··· Given data ···

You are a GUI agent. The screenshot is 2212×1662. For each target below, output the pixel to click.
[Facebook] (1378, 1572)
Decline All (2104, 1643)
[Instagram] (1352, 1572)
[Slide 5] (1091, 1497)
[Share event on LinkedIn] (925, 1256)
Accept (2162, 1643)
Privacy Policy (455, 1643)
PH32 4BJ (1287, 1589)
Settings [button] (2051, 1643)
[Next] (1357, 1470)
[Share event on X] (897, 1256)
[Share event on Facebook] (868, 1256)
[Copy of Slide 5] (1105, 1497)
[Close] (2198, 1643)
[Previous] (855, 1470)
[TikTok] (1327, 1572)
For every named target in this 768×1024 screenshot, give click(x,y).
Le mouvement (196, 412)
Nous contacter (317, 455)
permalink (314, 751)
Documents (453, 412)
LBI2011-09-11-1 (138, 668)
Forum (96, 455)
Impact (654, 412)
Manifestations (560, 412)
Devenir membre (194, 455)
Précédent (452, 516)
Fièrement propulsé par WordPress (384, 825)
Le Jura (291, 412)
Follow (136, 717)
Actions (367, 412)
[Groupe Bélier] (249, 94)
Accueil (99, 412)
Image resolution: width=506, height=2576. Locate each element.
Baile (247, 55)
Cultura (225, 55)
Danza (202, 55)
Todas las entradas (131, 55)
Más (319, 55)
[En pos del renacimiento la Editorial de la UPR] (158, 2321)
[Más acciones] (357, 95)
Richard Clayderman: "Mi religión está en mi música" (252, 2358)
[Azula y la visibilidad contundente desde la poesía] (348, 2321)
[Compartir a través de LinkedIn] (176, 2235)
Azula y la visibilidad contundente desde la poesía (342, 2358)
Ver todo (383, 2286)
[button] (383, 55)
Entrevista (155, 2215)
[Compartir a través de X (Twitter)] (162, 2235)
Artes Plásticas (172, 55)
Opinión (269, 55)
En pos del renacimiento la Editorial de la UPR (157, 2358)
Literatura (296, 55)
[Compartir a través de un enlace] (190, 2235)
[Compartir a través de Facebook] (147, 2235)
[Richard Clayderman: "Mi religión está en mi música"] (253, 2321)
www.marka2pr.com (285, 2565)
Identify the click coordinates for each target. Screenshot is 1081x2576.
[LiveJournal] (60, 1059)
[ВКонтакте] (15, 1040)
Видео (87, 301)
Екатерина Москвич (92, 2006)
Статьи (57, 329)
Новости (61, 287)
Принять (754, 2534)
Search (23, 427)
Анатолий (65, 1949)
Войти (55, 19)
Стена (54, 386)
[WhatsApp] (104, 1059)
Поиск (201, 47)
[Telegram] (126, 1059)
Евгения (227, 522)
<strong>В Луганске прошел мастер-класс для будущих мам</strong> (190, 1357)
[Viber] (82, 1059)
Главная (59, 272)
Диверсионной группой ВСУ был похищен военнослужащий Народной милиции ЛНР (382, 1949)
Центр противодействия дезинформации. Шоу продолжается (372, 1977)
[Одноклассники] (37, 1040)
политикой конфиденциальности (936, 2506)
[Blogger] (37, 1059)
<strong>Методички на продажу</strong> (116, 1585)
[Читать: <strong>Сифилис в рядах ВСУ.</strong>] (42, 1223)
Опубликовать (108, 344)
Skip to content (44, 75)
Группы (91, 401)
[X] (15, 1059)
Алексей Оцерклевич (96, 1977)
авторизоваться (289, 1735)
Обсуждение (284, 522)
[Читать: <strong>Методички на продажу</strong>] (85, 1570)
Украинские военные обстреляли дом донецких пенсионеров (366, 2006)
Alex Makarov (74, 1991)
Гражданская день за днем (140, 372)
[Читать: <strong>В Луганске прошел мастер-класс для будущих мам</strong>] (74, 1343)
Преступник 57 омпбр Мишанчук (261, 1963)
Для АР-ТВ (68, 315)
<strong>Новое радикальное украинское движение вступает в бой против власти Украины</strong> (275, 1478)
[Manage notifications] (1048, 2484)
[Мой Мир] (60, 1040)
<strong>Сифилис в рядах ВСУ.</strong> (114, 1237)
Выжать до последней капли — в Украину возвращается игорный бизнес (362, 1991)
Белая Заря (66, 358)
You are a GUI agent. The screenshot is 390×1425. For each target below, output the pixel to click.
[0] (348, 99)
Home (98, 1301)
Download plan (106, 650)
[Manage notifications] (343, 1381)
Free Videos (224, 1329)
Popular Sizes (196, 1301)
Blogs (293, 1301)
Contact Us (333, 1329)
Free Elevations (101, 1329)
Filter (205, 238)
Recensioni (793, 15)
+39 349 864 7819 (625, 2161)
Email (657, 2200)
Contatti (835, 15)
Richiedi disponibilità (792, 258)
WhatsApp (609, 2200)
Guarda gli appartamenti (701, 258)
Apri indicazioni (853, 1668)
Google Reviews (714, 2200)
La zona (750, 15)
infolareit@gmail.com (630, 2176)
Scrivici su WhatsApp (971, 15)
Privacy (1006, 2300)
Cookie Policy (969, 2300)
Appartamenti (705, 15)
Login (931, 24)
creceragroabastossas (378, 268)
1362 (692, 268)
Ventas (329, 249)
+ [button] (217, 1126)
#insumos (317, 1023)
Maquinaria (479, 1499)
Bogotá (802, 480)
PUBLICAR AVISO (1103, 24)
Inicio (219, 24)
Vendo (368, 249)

···

| What you need to do |
Only the lines from the start of the data to the line holding "[Azula y la" are wanted; return them exactly, both ends included.

| Task solution |
You are a GUI agent. The screenshot is 2212×1662. For each target below, output the pixel to click.
[Facebook] (1378, 1572)
Decline All (2104, 1643)
[Instagram] (1352, 1572)
[Slide 5] (1091, 1497)
[Share event on LinkedIn] (925, 1256)
Accept (2162, 1643)
Privacy Policy (455, 1643)
PH32 4BJ (1287, 1589)
Settings [button] (2051, 1643)
[Next] (1357, 1470)
[Share event on X] (897, 1256)
[Share event on Facebook] (868, 1256)
[Copy of Slide 5] (1105, 1497)
[Close] (2198, 1643)
[Previous] (855, 1470)
[TikTok] (1327, 1572)
For every named target in this 768×1024 screenshot, give click(x,y).
Le mouvement (196, 412)
Nous contacter (317, 455)
permalink (314, 751)
Documents (453, 412)
LBI2011-09-11-1 (138, 668)
Forum (96, 455)
Impact (654, 412)
Manifestations (560, 412)
Devenir membre (194, 455)
Précédent (452, 516)
Fièrement propulsé par WordPress (384, 825)
Le Jura (291, 412)
Follow (136, 717)
Actions (367, 412)
[Groupe Bélier] (249, 94)
Accueil (99, 412)
Image resolution: width=506, height=2576. Locate each element.
Baile (247, 55)
Cultura (225, 55)
Danza (202, 55)
Todas las entradas (131, 55)
Más (319, 55)
[En pos del renacimiento la Editorial de la UPR] (158, 2321)
[Más acciones] (357, 95)
Richard Clayderman: "Mi religión está en mi música" (252, 2358)
[Azula y la visibilidad contundente desde la poesía] (348, 2321)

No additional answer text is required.